Faculty of Health & Social Care > Develop your career > Onward and upward

Onward and upward

Alison Gauld not only qualified as a nurse with the OU – but immediately on qualifying embarked on further OU study and is one of our first Honours Graduates in Nursing Studies.

Alison describes momentous changes in her life:

“I got married last weekend, I recently turned 50, and I got my dream job as a nurse in July! So my life really has changed completely.

I was born in Aberdeen, but we emigrated to South Africa in 1971, where I completed my schooling. Unfortunately it wasn’t possible for me to go to university because you needed a fair amount of money (there weren’t any grants) and my family weren’t well off. So I got a job as a draughtswoman.

When I was 20, my mother died from cancer. It was very traumatic. There was no hospice movement and very few treatments, and it affected us all badly. But we carried on, I got married, my son was born, and there was a mortgage to pay. I couldn’t think about studying then, as I was reliant on my job for the income.

After coming back to the UK in 1998, I was looking for a career change. By then I was Senior Buyer for a petrochemical engineering company, but it was just something I fell into rather than a vocation. Then one day I injured my ankle, and while I was getting it treated in the hospital I saw all these ads for Health Care Assistants. I thought I would give it a try.

I enrolled on the OU Nursing Programme before I started my job! When I was looking round the hospital, I met a wonderful ward sister who told me I should consider the OU course. I’d always been interested in nursing, particularly after the experience with my mother, but I never believed I could do it.

And then my dad became ill with cancer too – this was devastating to our family, but at least medicine had moved on and his treatment was much better. Anyway, I went down to the personnel department and that’s how it all began.

Studying was hard work, but the structure of OU courses is so good – you take it one week at a time and you’re always prepared for the next stage.

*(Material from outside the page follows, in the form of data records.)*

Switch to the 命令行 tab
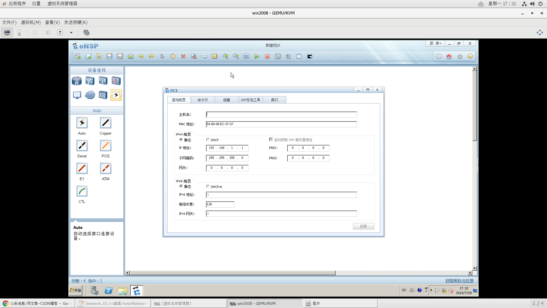The width and height of the screenshot is (547, 308). (203, 100)
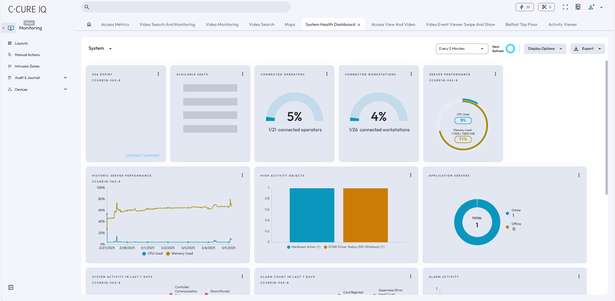Toggle the sidebar panel using bottom-left collapse icon
Screen dimensions: 615x301
coord(10,287)
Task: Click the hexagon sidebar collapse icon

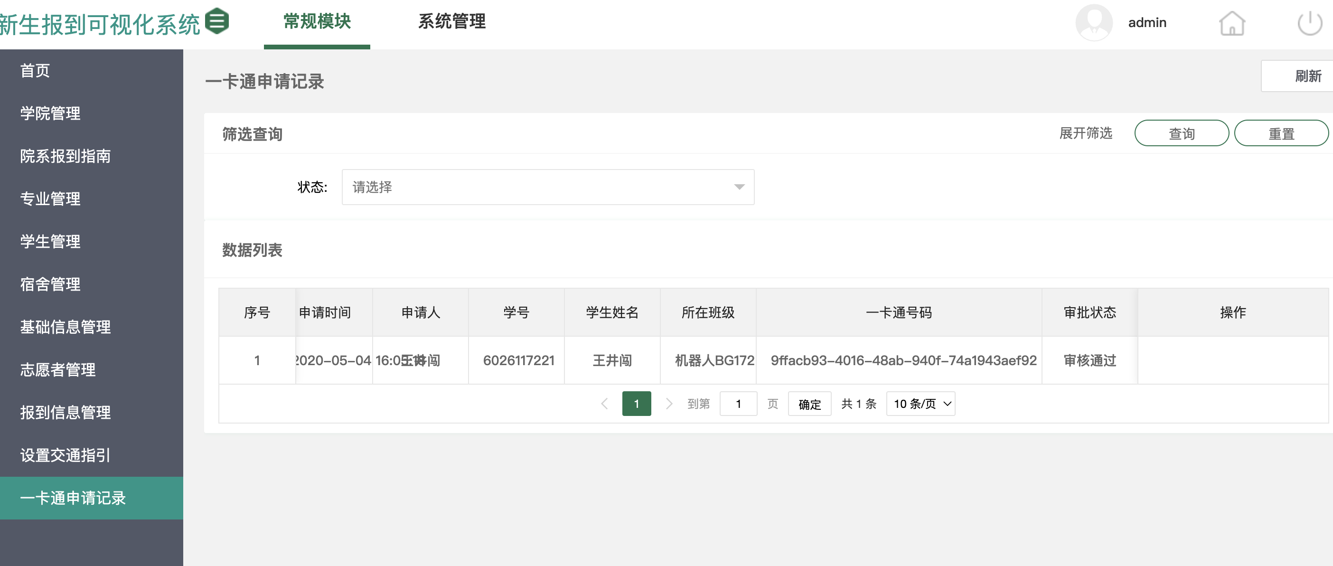Action: [x=217, y=21]
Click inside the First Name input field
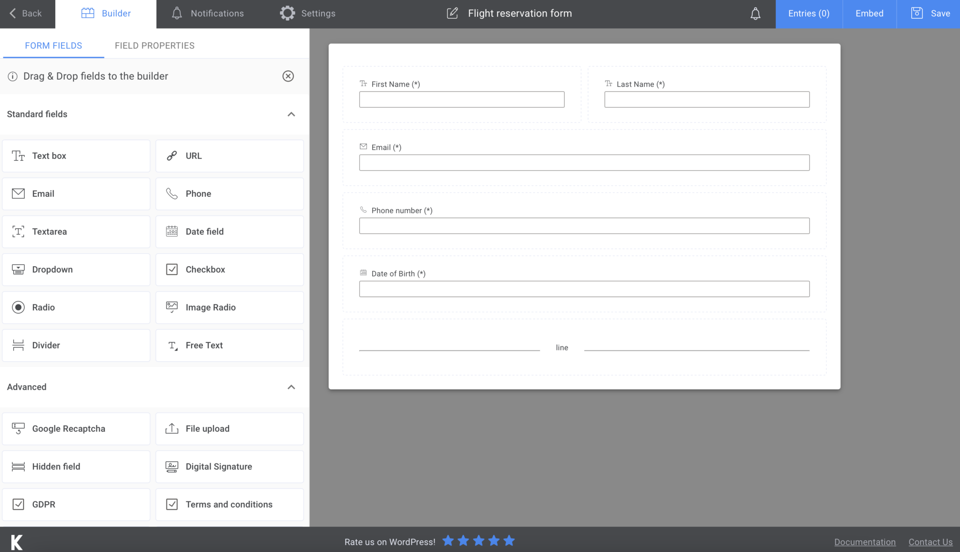Image resolution: width=960 pixels, height=552 pixels. pyautogui.click(x=461, y=99)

That was very important to me, especially at exam time because I tend to get nervous. But if you do the work, you’ll get through.

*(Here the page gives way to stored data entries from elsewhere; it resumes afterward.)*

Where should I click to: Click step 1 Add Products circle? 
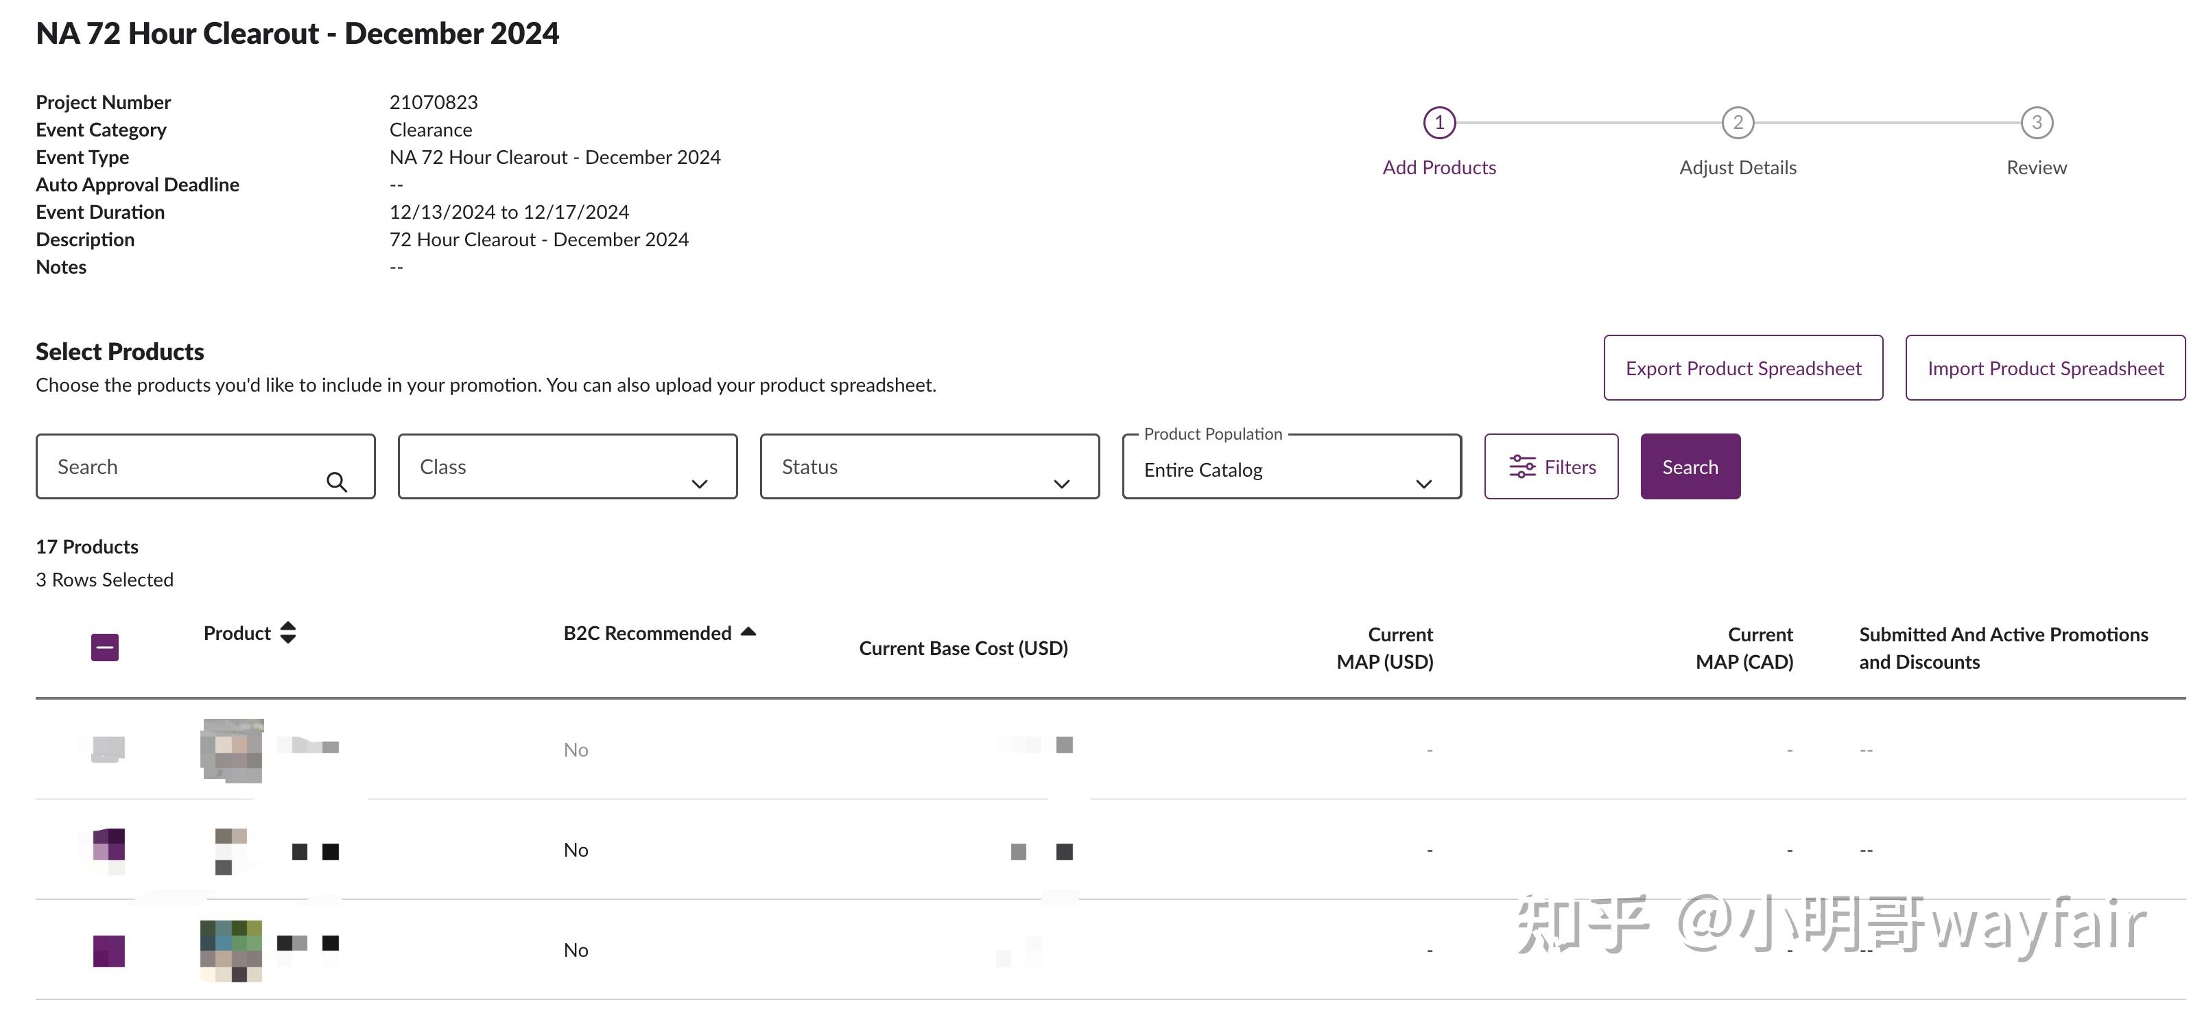coord(1440,122)
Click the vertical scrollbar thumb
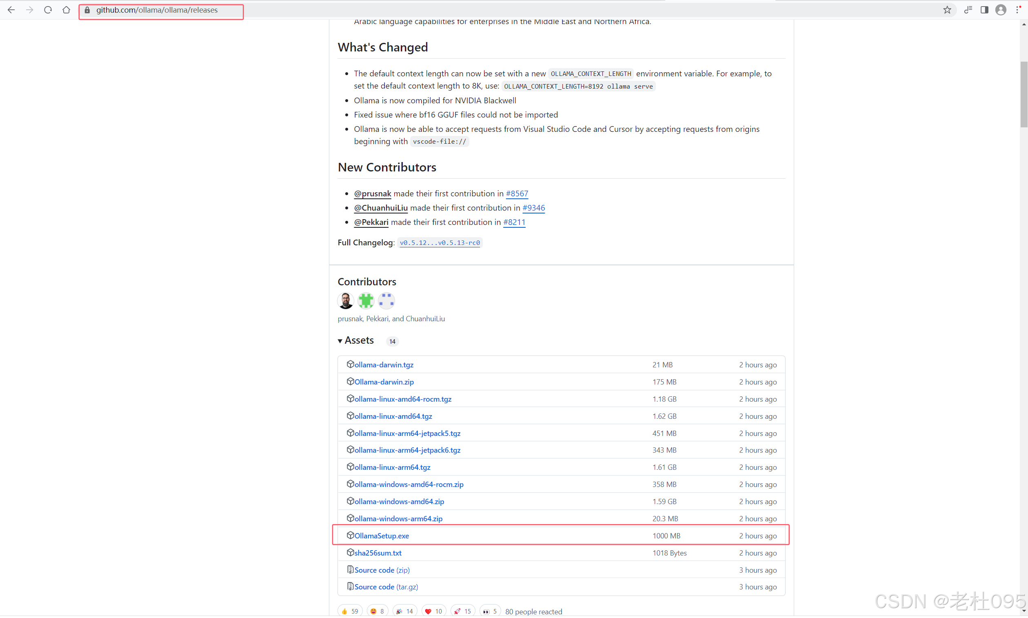1028x618 pixels. [x=1023, y=94]
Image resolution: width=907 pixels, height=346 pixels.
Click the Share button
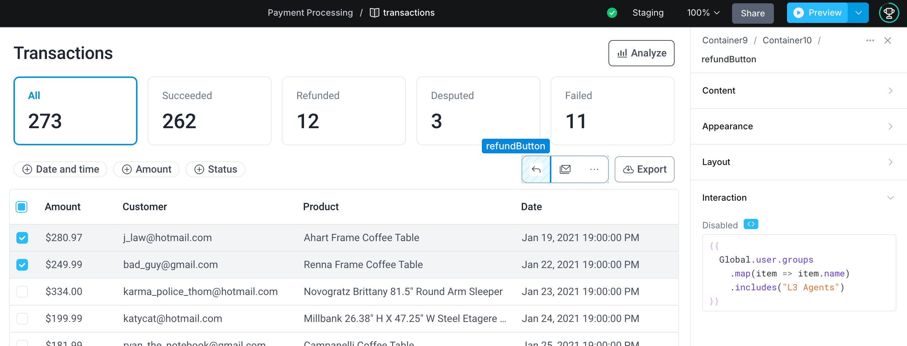(x=752, y=13)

I carried on studying after I qualified, I decided to go for a degree. You know how some people feel there’s a book in them somewhere? It was like that for me, except with a degree – ever since my twenties I’ve felt I had a degree inside me, and the OU helped me to realise my dream; I now have an Open University Bachelor of Science (Honours) in Nursing Studies.

I chose the OU rather than another university because of the flexibility. With a mortgage to pay and a household to run, it seemed like the best choice.

My son is grown up now, so I didn’t have to juggle parenting with studying. In fact we graduated at the same time, and he started his flying career at the same time as I started nursing. And my husband – who is a cartographer – has been so inspired by my success that he’s studying to be an electrician, and loving it. I do know that they’re very proud of me.

Dream job! I got my dream job in July, working as a staff nurse on the haematology and oncology ward. We have a lot more success with treating cancer now than a couple of decades ago. We have a lot of leukaemia patients and it’s wonderful when they’ve had their final cycle of chemotherapy and you see them walk out of the hospital, hopefully going back to a normal life. And every day it’s something different – that’s the best thing about nursing.

Advice to other HCAs: I would just say if you even have a glimmer of an idea that you’d like to be a nurse, make that first move. I see so many HCAs who would make such fabulous nurses. Often it’s a confidence issue, but it’s not as hard as you think, and there’ll be support for you all the way.

I know that I could never go back to a 9-5 office job. It’s been a whirlwind roller coaster that I started and I’m still on … there’s even a little twinkle in my eye about studying a Masters. You never know."